Excerpt to read

# # # # # # #

Biological information has become so abundant and complex in recent years that it is difficult, if not impossible, even for expert individuals to manage in traditional publication formats and with existing knowledge management tools. It is an ongoing challenge for researchers to keep up-to-date on research developments in their fields, and identify relevant research to support their own studies without devoting too much time collecting unconnected information. The Reactome group has recognized this challenge and is developing a set of novel online resources that use features of the electronic media to organize biological information in ways that provide for more efficient access and that allow new forms of analysis that were not possible with information stored in the traditional printed literature.
The Reactome curation process for a pathway is similar to the editing of a scientific review. An external domain expert provides his or her expertise, a Reactome curator formalizes it into the database structure, and a second external domain expert reviews the representation. A system of evidence tracking ensures that all assertions are backed up by the primary literature. Reactome has created data entry software, called the Author and Curator Tools, and associated web services, which provide interfaces in which the pathway authors can systematize their knowledge and a mechanism by which researchers, students, and clinicians can transform the information about interactions between biomolecules into knowledge about a cellular process.

# # # # # # #

Provided records
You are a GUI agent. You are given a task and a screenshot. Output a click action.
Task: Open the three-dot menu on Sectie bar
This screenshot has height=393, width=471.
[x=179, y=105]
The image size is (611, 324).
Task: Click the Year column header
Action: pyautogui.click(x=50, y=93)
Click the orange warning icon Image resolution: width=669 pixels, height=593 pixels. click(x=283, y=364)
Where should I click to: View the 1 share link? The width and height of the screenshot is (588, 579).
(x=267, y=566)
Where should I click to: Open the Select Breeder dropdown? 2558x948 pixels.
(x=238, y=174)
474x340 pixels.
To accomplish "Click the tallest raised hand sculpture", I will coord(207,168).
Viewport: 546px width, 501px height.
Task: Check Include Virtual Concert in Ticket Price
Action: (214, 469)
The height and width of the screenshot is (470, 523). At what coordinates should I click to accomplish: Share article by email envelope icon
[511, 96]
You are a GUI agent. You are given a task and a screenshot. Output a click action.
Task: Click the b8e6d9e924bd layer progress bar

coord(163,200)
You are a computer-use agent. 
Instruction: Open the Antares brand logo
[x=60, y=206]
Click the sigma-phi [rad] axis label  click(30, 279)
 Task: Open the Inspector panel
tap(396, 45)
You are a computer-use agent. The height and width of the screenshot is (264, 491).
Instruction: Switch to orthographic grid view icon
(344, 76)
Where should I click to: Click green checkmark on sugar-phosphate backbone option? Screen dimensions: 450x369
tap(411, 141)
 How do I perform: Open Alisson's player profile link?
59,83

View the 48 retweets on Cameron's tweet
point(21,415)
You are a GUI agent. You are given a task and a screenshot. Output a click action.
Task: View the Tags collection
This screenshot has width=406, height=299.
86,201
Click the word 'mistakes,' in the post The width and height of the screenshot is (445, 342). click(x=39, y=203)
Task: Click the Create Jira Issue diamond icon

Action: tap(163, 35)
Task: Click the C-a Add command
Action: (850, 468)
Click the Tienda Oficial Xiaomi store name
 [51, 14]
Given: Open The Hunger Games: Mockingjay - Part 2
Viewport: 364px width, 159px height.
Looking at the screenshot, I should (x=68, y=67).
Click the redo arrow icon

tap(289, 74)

# # # # # # #

What needs to be done
Could you quote the Reactome passage above in full, word for word?

Problem solution
Biological information has become so abundant and complex in recent years that it is difficult, if not impossible, even for expert individuals to manage in traditional publication formats and with existing knowledge management tools. It is an ongoing challenge for researchers to keep up-to-date on research developments in their fields, and identify relevant research to support their own studies without devoting too much time collecting unconnected information. The Reactome group has recognized this challenge and is developing a set of novel online resources that use features of the electronic media to organize biological information in ways that provide for more efficient access and that allow new forms of analysis that were not possible with information stored in the traditional printed literature.
The Reactome curation process for a pathway is similar to the editing of a scientific review. An external domain expert provides his or her expertise, a Reactome curator formalizes it into the database structure, and a second external domain expert reviews the representation. A system of evidence tracking ensures that all assertions are backed up by the primary literature. Reactome has created data entry software, called the Author and Curator Tools, and associated web services, which provide interfaces in which the pathway authors can systematize their knowledge and a mechanism by which researchers, students, and clinicians can transform the information about interactions between biomolecules into knowledge about a cellular process.